NVMe: Merge the nvme_bio and nvme_prp data structures
authorMatthew Wilcox <matthew.r.wilcox@intel.com>
Tue, 20 Dec 2011 18:34:52 +0000 (13:34 -0500)
committerMatthew Wilcox <matthew.r.wilcox@intel.com>
Tue, 10 Jan 2012 19:51:20 +0000 (14:51 -0500)
The new merged data structure is called nvme_iod.  This improves performance
for mid-sized I/Os (in the 16k range) since we save a memory allocation.
It is also a slightly simpler interface to use.

Signed-off-by: Matthew Wilcox <matthew.r.wilcox@intel.com>
drivers/block/nvme.c

index b0e8a6dd33b15515ec014fb299c04d20a2183b91..4517608c068f92cefe7c1b9e493e18dfbea15254 100644 (file)
@@ -290,52 +290,70 @@ static int nvme_submit_cmd(struct nvme_queue *nvmeq, struct nvme_command *cmd)
        return 0;
 }
 
-struct nvme_prps {
-       int npages;             /* 0 means small pool in use */
+/*
+ * The nvme_iod describes the data in an I/O, including the list of PRP
+ * entries.  You can't see it in this data structure because C doesn't let
+ * me express that.  Use nvme_alloc_iod to ensure there's enough space
+ * allocated to store the PRP list.
+ */
+struct nvme_iod {
+       void *private;          /* For the use of the submitter of the I/O */
+       int npages;             /* In the PRP list. 0 means small pool in use */
+       int offset;             /* Of PRP list */
+       int nents;              /* Used in scatterlist */
+       int length;             /* Of data, in bytes */
        dma_addr_t first_dma;
-       __le64 *list[0];
+       struct scatterlist sg[0];
 };
 
-static void nvme_free_prps(struct nvme_dev *dev, struct nvme_prps *prps)

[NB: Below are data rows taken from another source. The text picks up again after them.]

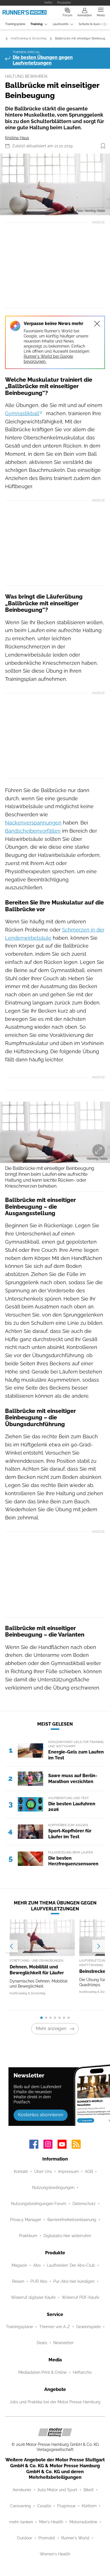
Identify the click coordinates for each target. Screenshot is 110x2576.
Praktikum (28, 2235)
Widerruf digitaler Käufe (33, 2297)
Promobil (46, 2538)
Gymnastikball (22, 413)
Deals (42, 2343)
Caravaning (20, 2506)
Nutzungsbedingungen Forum (38, 2203)
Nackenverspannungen (33, 823)
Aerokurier (22, 2490)
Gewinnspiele (88, 2326)
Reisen (18, 2281)
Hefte (48, 3)
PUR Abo (38, 2281)
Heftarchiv (82, 2372)
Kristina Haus (17, 137)
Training (36, 24)
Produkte (64, 3)
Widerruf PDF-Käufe (80, 2297)
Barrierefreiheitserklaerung (71, 2219)
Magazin (19, 2265)
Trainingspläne (15, 24)
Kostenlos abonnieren (40, 2114)
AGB (89, 2171)
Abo (37, 2265)
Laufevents (61, 24)
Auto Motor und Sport (57, 2490)
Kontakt (21, 2171)
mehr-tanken (21, 2522)
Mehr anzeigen (51, 2028)
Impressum (68, 2171)
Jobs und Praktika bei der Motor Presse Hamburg (55, 2402)
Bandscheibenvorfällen (33, 831)
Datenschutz (84, 2203)
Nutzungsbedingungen (53, 2187)
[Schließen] (97, 323)
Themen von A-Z (54, 2326)
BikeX (88, 2490)
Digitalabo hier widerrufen (67, 2235)
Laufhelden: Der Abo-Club (71, 2265)
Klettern (89, 2506)
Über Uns (43, 2171)
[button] (55, 184)
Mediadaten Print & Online (42, 2372)
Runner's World (75, 2538)
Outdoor (24, 2538)
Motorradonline (83, 2522)
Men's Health (51, 2522)
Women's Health (55, 2554)
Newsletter (63, 2343)
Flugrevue (66, 2506)
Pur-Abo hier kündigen (73, 2281)
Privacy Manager (25, 2219)
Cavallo (44, 2506)
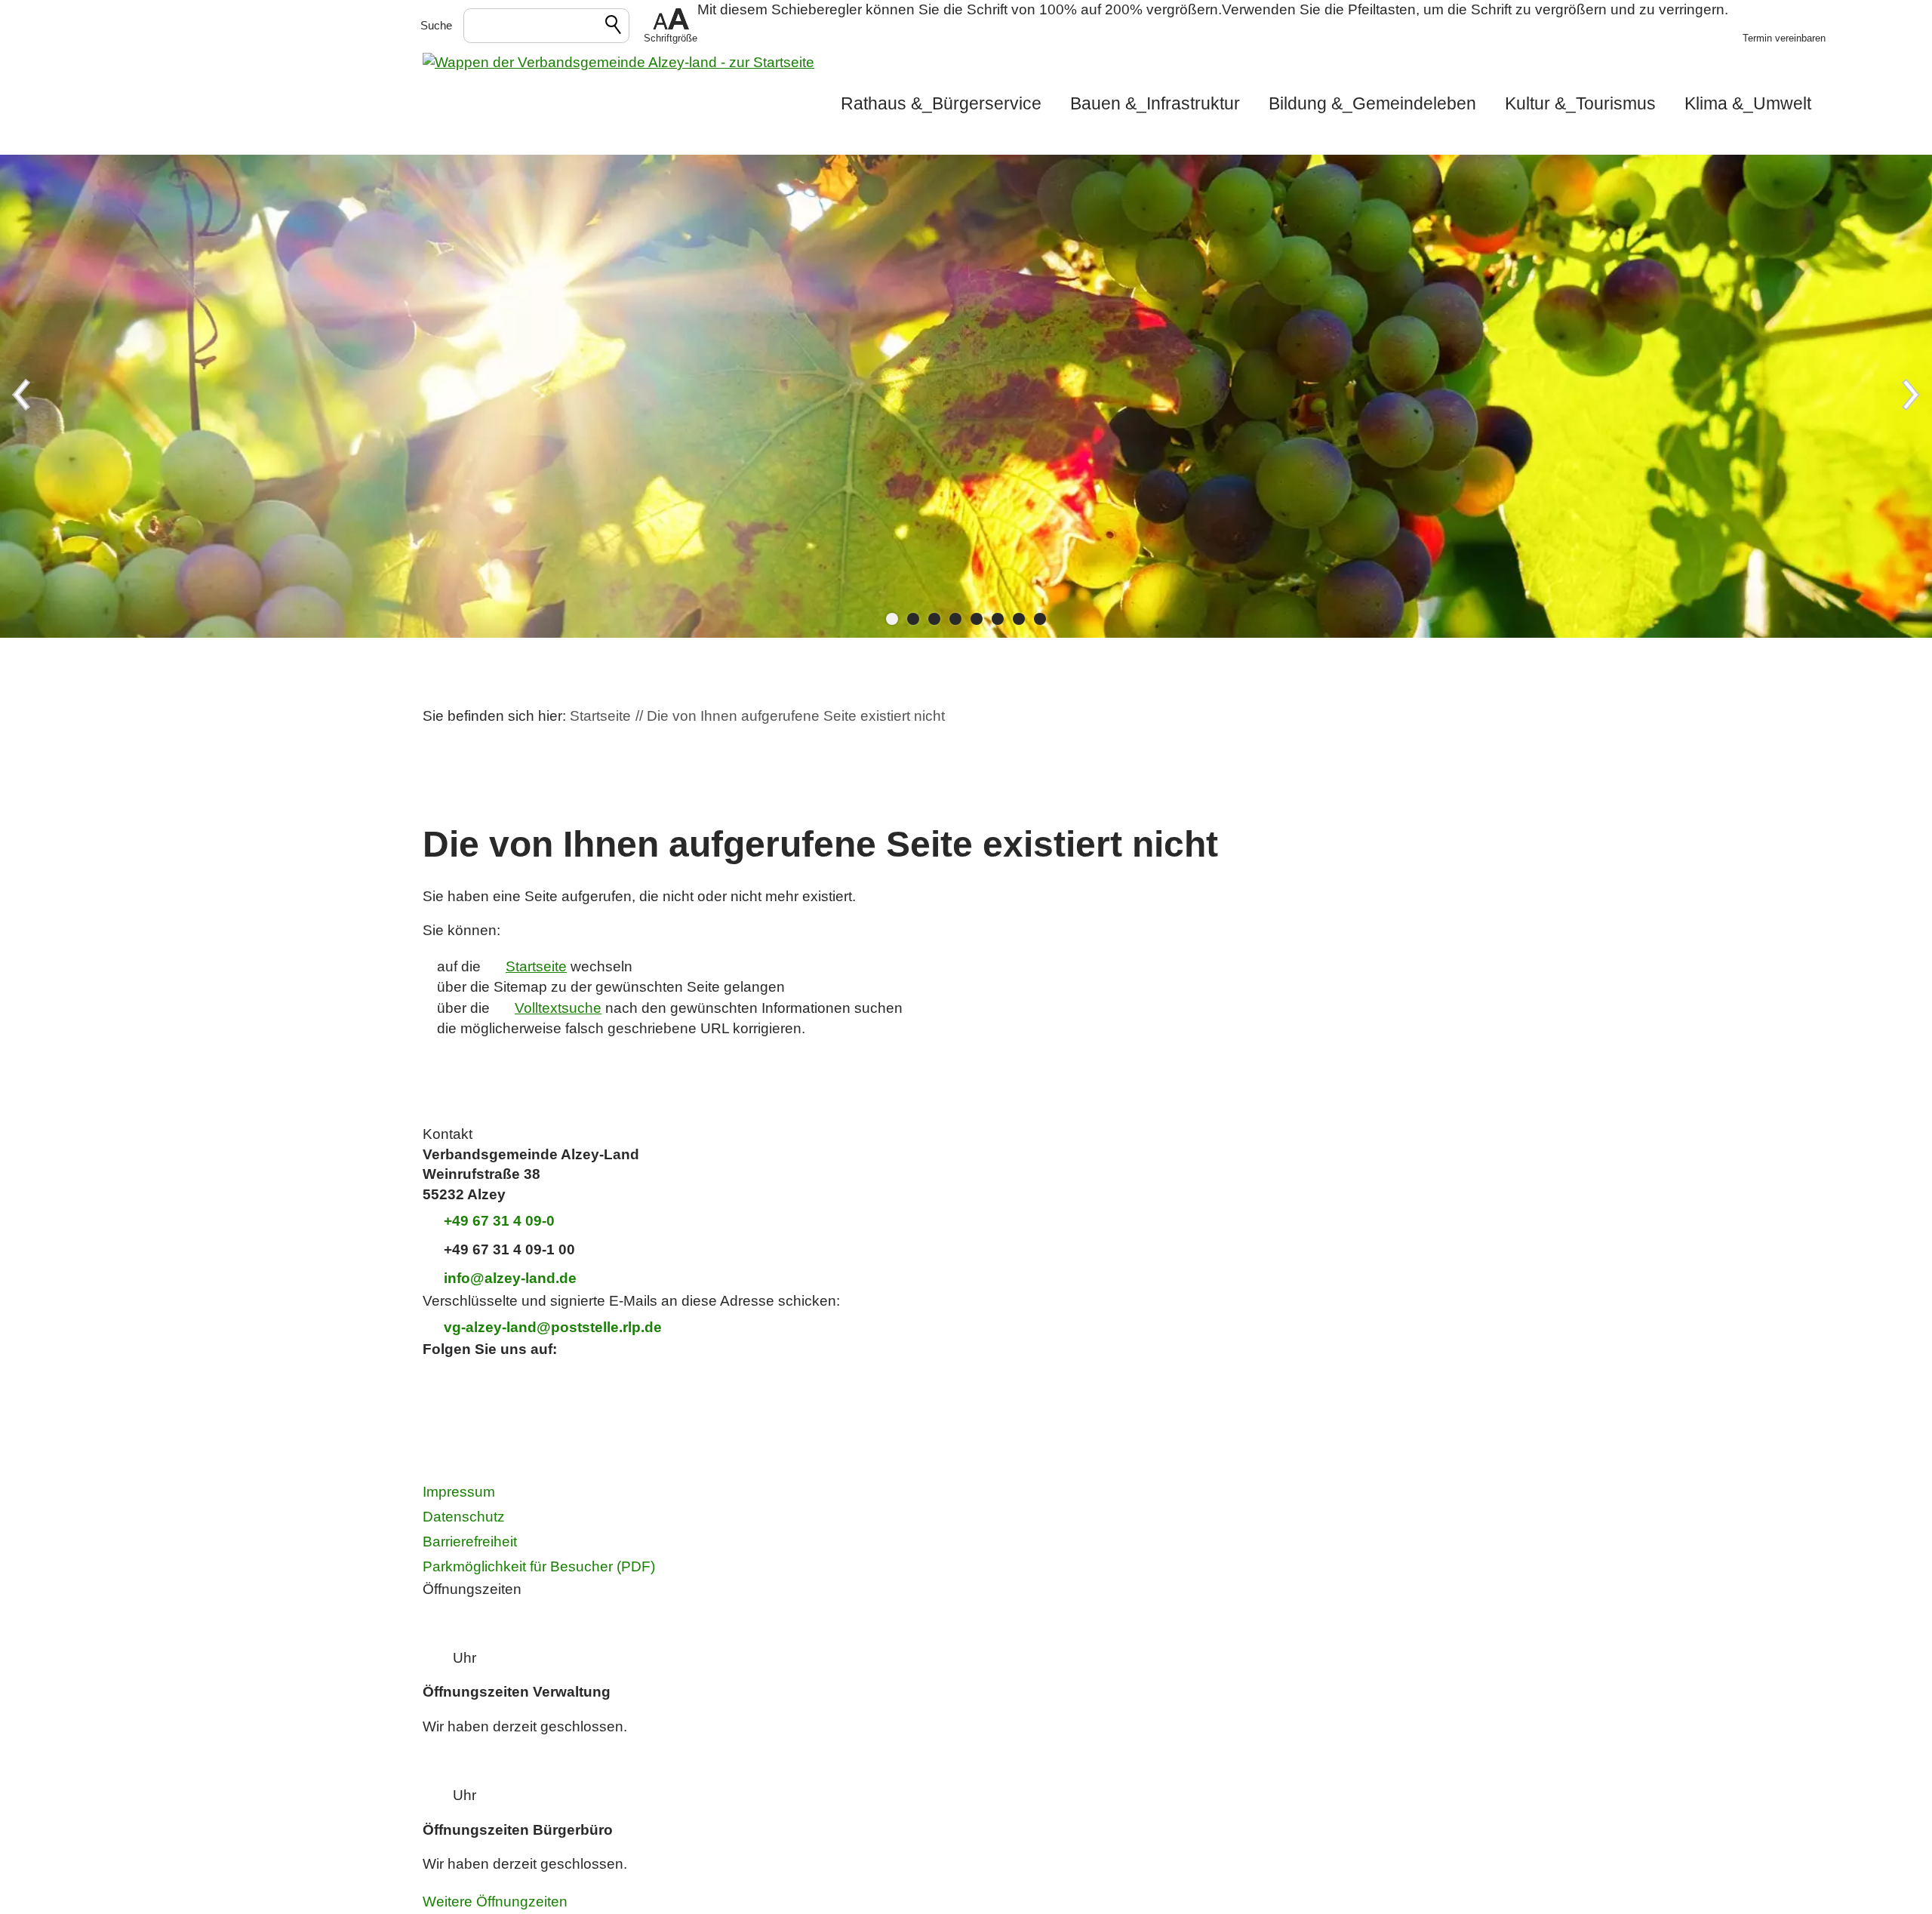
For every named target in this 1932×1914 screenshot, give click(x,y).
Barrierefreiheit (470, 1541)
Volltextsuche (558, 1008)
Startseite (536, 966)
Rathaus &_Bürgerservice (941, 103)
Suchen (614, 27)
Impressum (459, 1492)
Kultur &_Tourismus (1580, 103)
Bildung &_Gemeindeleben (1372, 103)
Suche (436, 25)
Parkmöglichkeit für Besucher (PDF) (539, 1566)
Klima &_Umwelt (1747, 103)
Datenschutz (464, 1517)
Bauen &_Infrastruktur (1155, 103)
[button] (670, 26)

+static __le64 **iod_list(struct nvme_iod *iod)
 {
-       const int last_prp = PAGE_SIZE / 8 - 1;
-       int i;
-       dma_addr_t prp_dma;
+       return ((void *)iod) + iod->offset;
+}
 
-       if (!prps)
-               return;
+/*
+ * Will slightly overestimate the number of pages needed.  This is OK
+ * as it only leads to a small amount of wasted memory for the lifetime of
+ * the I/O.
+ */
+static int nvme_npages(unsigned size)
+{
+       unsigned nprps = DIV_ROUND_UP(size + PAGE_SIZE, PAGE_SIZE);
+       return DIV_ROUND_UP(8 * nprps, PAGE_SIZE - 8);
+}
 
-       prp_dma = prps->first_dma;
+static struct nvme_iod *
+nvme_alloc_iod(unsigned nseg, unsigned nbytes, gfp_t gfp)
+{
+       struct nvme_iod *iod = kmalloc(sizeof(struct nvme_iod) +
+                               sizeof(__le64 *) * nvme_npages(nbytes) +
+                               sizeof(struct scatterlist) * nseg, gfp);
 
-       if (prps->npages == 0)
-               dma_pool_free(dev->prp_small_pool, prps->list[0], prp_dma);
-       for (i = 0; i < prps->npages; i++) {
-               __le64 *prp_list = prps->list[i];
-               dma_addr_t next_prp_dma = le64_to_cpu(prp_list[last_prp]);
-               dma_pool_free(dev->prp_page_pool, prp_list, prp_dma);
-               prp_dma = next_prp_dma;
+       if (iod) {
+               iod->offset = offsetof(struct nvme_iod, sg[nseg]);
+               iod->npages = -1;
+               iod->length = nbytes;
        }
-       kfree(prps);
-}
 
-struct nvme_bio {
-       struct bio *bio;
-       int nents;
-       struct nvme_prps *prps;
-       struct scatterlist sg[0];
-};
-
-/* XXX: use a mempool */
-static struct nvme_bio *alloc_nbio(unsigned nseg, gfp_t gfp)
-{
-       return kzalloc(sizeof(struct nvme_bio) +
-                       sizeof(struct scatterlist) * nseg, gfp);
+       return iod;
 }
 
-static void free_nbio(struct nvme_dev *dev, struct nvme_bio *nbio)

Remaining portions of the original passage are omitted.